# <!-- TITLE --> Sentiment analysis
<!-- DESC --> This notebook is an example of sentiment analysis using a dataset from Internet Movie Database (IMDB). 
<!-- AUTHOR : Jean-Luc Parouty (CNRS/SIMaP) -->

## Objectives :
 - The objective is to guess whether film reviews are **positive or negative** based on the analysis of the text. 
 - Understand the management of **textual data** and **sentiment analysis**

It is decomposed in 3 parts:

- **Part 1**: Build a classifier with one-hot encoding
- **Part 2**: Replace one-hot endodings by word embeddings
- **Part 3**: Combine word embedding and a recurrent architecture

Original dataset can be find **[there](http://ai.stanford.edu/~amaas/data/sentiment/)**  
Note that [IMDb.com](https://imdb.com) offers several easy-to-use [datasets](https://www.imdb.com/interfaces/)  
For simplicity's sake, we'll use the dataset directly [embedded in Keras](https://www.tensorflow.org/api_docs/python/tf/keras/datasets)

## What we're going to do :

 - Retrieve data
 - Preparing the data
 - Build a model
 - Train the model
 - Evaluate the result

Disclaimer: This notebook is based on [fidle-cnrs](https://gricad-gitlab.univ-grenoble-alpes.fr/talks/fidle/-/tree/master)

# Preliminaries: import and init

In [None]:
import numpy as np

import tensorflow as tf
import tensorflow.keras as keras
import tensorflow.keras.datasets.imdb as imdb

import matplotlib.pyplot as plt
import matplotlib

import pandas as pd

from sklearn.metrics import confusion_matrix

import os,sys,h5py,json
from importlib import reload

In [None]:
run_dir = os.getcwd()
output_dir='data'

# Part 1: Model based on one-hot encoding

## Step 1 - Parameters

The words in the vocabulary are classified from the most frequent to the rarest.\
`vocab_size` is the number of words we will remember in our vocabulary (the other words will be considered as unknown).\
`hide_most_frequently` is the number of ignored words, among the most common ones\
`fit_verbosity` is the verbosity during training : 0 = silent, 1 = progress bar, 2 = one line per epoch

In [None]:
vocab_size           = 5000
hide_most_frequently = 0

epochs               = 10
batch_size           = 512
fit_verbosity        = 1

## Step 2 - Understanding hot-one encoding
#### We have a **sentence** and a **dictionary** :

In [None]:
sentence = "I've never seen a movie like this before"

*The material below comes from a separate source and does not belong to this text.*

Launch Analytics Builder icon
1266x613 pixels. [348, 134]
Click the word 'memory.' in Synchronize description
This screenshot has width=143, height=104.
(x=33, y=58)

dictionary  = {"a":0, "before":1, "fantastic":2, "i've":3, "is":4, "like":5, "movie":6, "never":7, "seen":8, "this":9}

#### We encode our sentence as a **numerical vector** :

In [None]:
sentence_words = sentence.lower().split()

sentence_vect  = [ dictionary[w] for w in sentence_words ]

print('Words sentence are         : ', sentence_words)
print('Our vectorized sentence is : ', sentence_vect)

#### Next, we **one-hot** encode our vectorized sentence as a tensor :

In [None]:
# ---- We get a (sentence length x vector size) matrix of zeros
#
onehot = np.zeros( (10,8) )

# ---- We set some 1 for each word
#
for i,w in enumerate(sentence_vect):
    onehot[w,i]=1

# --- Show it
#
print('In a basic way :\n\n', onehot, '\n\nWith a pandas wiew :\n')
data={ f'{sentence_words[i]:.^10}':onehot[:,i] for i,w in enumerate(sentence_vect) }
df=pd.DataFrame(data)
df.index=dictionary.keys()
# --- Pandas Warning 
# 
df.style.format('{:1.0f}').highlight_max(axis=0).set_properties(**{'text-align': 'center'})

### 3.2 - Load dataset
For simplicity, we will use a pre-formatted dataset - See [documentation](https://www.tensorflow.org/api_docs/python/tf/keras/datasets/imdb/load_data)  
However, Keras offers some usefull tools for formatting textual data - See [documentation](https://www.tensorflow.org/api_docs/python/tf/keras/preprocessing/text)  

By default : 
 - Start of a sequence will be marked with : 1
 - Out of vocabulary word will be : 2
 - First index will be : 3

In [None]:
# ----- Retrieve x,y
#
(x_train, y_train), (x_test, y_test) = imdb.load_data( num_words=vocab_size, skip_top=hide_most_frequently)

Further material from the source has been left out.